RECORDS SHOWN:
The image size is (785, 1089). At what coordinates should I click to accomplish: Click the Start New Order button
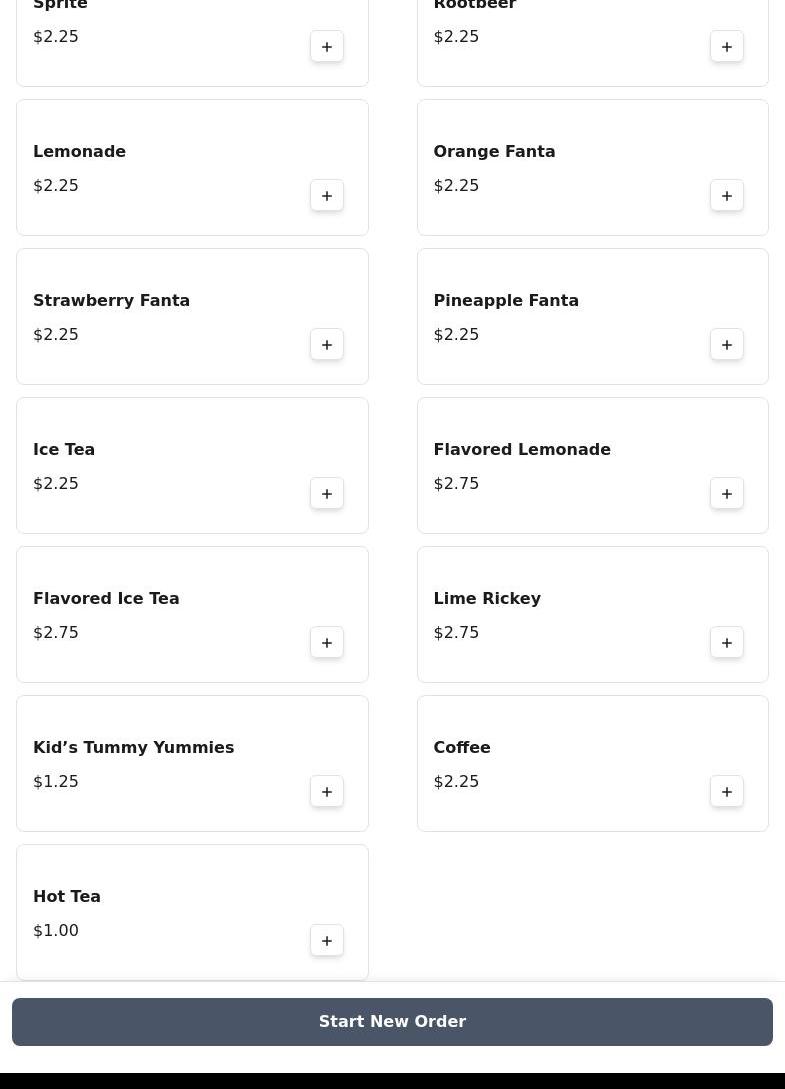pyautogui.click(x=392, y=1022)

* * *

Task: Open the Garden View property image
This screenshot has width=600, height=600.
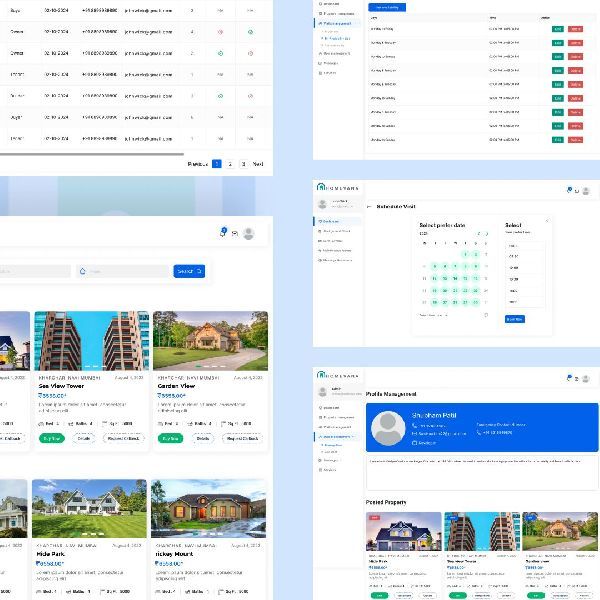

--

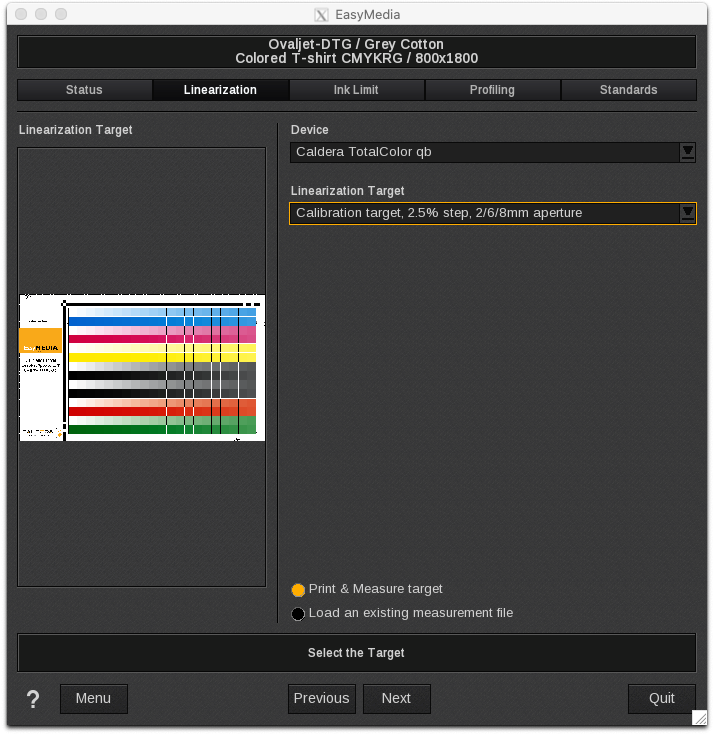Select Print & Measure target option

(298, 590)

AIM:
Render the rows from the line containing "The image size" through the line containing "pyautogui.click(x=392, y=1022)" as a Markdown table with the columns Row and Line, skipping blank lines. Leave the pictures out of your answer.

RESULT BELOW:
| Row | Line |
|---|---|
| 1 | The image size is (785, 1089). At what coordinates should I click to accomplish: Click the Start New Order button |
| 2 | pyautogui.click(x=392, y=1022) |